Two additional cases of the omicron variant of COVID-19 have been detected in Los Angeles County, public health officials announced Friday.
The two cases are not related, with one individual having recently traveled to several countries in Africa, and the other as a result of local transmission, the L.A. County Department of Public Health said in a news release.
The traveler is a fully vaccinated student who had mild symptoms, officials said. The individual has not received a booster dose.
The department identified multiple close contacts, all of whom are vaccinated and have tested negative.
The second case is a person with no recent travel history, who is also fully vaccinated and had mild symptoms. The individual has not received a booster dose.
The Public Health Department has identified multiple close contacts, a number of whom are vaccinated and have tested negative.
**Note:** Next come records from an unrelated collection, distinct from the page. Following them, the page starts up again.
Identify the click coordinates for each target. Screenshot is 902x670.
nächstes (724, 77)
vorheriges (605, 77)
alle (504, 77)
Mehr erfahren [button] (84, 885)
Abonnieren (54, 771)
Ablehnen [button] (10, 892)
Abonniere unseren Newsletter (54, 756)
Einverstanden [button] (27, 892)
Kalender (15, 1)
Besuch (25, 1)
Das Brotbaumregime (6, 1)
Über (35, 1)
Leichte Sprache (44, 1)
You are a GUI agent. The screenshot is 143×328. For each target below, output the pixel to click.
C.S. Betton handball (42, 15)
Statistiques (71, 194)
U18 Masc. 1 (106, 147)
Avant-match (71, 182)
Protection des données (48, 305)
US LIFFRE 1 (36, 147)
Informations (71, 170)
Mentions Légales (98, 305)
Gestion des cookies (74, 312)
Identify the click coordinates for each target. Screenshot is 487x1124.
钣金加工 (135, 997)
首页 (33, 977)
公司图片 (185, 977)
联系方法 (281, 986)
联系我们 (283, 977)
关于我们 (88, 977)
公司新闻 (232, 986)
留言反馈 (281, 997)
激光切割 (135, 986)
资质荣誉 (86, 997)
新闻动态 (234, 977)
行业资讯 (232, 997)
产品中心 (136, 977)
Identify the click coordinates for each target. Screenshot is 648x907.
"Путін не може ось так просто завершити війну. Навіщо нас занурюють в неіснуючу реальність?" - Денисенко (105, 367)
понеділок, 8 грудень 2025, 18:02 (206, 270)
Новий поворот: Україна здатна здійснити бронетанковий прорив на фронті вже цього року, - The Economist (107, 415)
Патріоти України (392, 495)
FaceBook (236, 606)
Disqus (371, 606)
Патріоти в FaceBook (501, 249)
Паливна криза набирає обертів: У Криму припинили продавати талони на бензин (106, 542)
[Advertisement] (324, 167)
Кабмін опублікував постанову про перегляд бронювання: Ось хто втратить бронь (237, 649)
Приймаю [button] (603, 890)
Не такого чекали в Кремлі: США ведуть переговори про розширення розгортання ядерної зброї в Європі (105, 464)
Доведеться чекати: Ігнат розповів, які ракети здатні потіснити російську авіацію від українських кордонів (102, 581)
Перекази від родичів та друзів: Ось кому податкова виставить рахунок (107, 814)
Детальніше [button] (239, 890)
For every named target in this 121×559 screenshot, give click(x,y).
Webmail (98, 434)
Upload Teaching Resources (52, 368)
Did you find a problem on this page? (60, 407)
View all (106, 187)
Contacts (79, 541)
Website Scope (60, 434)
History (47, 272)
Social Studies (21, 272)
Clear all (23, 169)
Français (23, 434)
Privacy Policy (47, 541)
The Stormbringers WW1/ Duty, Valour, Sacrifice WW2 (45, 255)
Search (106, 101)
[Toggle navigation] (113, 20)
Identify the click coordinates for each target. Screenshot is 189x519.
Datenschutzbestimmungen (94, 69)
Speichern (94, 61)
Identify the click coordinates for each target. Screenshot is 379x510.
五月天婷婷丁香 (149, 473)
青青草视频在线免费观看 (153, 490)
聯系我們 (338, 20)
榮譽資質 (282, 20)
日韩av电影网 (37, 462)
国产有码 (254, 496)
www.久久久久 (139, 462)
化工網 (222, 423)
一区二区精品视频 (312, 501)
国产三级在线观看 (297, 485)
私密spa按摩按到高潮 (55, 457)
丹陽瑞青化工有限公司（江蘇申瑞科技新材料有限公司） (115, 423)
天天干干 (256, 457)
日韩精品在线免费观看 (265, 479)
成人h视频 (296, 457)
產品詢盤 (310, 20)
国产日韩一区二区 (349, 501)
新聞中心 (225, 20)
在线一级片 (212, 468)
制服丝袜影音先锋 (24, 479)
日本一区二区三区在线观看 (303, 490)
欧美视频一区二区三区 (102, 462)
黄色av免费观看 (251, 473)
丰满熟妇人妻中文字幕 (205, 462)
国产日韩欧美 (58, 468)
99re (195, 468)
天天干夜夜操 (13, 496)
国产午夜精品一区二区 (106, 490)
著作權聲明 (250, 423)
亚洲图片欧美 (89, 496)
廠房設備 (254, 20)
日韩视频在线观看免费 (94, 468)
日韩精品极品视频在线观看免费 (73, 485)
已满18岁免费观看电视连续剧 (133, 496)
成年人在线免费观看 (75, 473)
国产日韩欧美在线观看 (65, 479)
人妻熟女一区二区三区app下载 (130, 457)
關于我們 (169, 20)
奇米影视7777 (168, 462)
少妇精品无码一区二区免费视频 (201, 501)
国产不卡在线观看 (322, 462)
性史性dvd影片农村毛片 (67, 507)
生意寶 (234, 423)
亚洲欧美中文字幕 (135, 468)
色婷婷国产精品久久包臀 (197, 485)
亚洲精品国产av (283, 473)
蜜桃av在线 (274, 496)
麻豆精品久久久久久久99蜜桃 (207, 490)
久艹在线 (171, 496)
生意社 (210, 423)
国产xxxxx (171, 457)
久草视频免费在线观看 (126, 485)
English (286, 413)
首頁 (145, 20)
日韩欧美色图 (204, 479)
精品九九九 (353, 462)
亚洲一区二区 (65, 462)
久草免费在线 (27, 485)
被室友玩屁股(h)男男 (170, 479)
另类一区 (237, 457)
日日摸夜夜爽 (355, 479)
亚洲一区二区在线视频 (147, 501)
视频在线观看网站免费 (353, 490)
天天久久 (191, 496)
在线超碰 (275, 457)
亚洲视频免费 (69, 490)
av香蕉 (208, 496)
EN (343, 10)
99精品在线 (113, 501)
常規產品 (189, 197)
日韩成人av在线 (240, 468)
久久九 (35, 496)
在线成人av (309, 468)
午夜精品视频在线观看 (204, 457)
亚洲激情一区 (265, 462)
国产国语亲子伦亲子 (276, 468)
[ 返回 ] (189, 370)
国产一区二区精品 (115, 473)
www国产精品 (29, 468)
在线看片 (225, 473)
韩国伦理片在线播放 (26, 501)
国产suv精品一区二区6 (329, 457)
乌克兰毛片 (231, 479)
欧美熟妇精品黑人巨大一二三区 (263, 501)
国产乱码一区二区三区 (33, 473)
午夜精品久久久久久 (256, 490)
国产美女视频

One additional close contact has tested positive and is isolating at home.
The latest omicron cases bring the total to seven countywide, including one infection in Long Beach, which has its own public health department.
“We anticipate seeing increased numbers of individuals infected with the Omicron variant as we are beginning to see cases of local transmission among residents that have not traveled,” Public Health Director Barbara Ferrer said. “All indications are that among those fully vaccinated, illness severity if infected with Omicron is mild reminding us that all eligible residents need to urgently get vaccinated or boosted.”
The two new cases come a day after the health director warned that the county could be seeing the beginning of another COVID-19 winter surge.
The region’s estimated weekly coronavirus case rate now stands at 113 new cases per 100,000 residents, putting the nation’s most populated county back in the Centers for Disease Control and Prevention’s “high transmission” category for COVID-19.
Ferrer said any increases in COVID-19 numbers are “worrisome,” especially since the county has moved from having “substantial” transmission back to “high” transmission.
Still, the health director noted that the county is better off than it was during the last winter, before vaccines were available.
So far, 68% of L.A. County residents aged five and older are fully vaccinated. Around 77% have received at least one dose.
All county residents are urged to get vaccinated or boosted, get tested to help reduce the spread (especially if you traveled for the holidays or have had a possible exposure or symptoms), and adhere to masking requirements when indoors or at large outdoor mega events, regardless of vaccination status.
The department also reminded residents that they are legally required to be isolated if they have a positive COVID test result and that vaccinated close contacts with symptoms and unvaccinated close contacts need to be quarantined.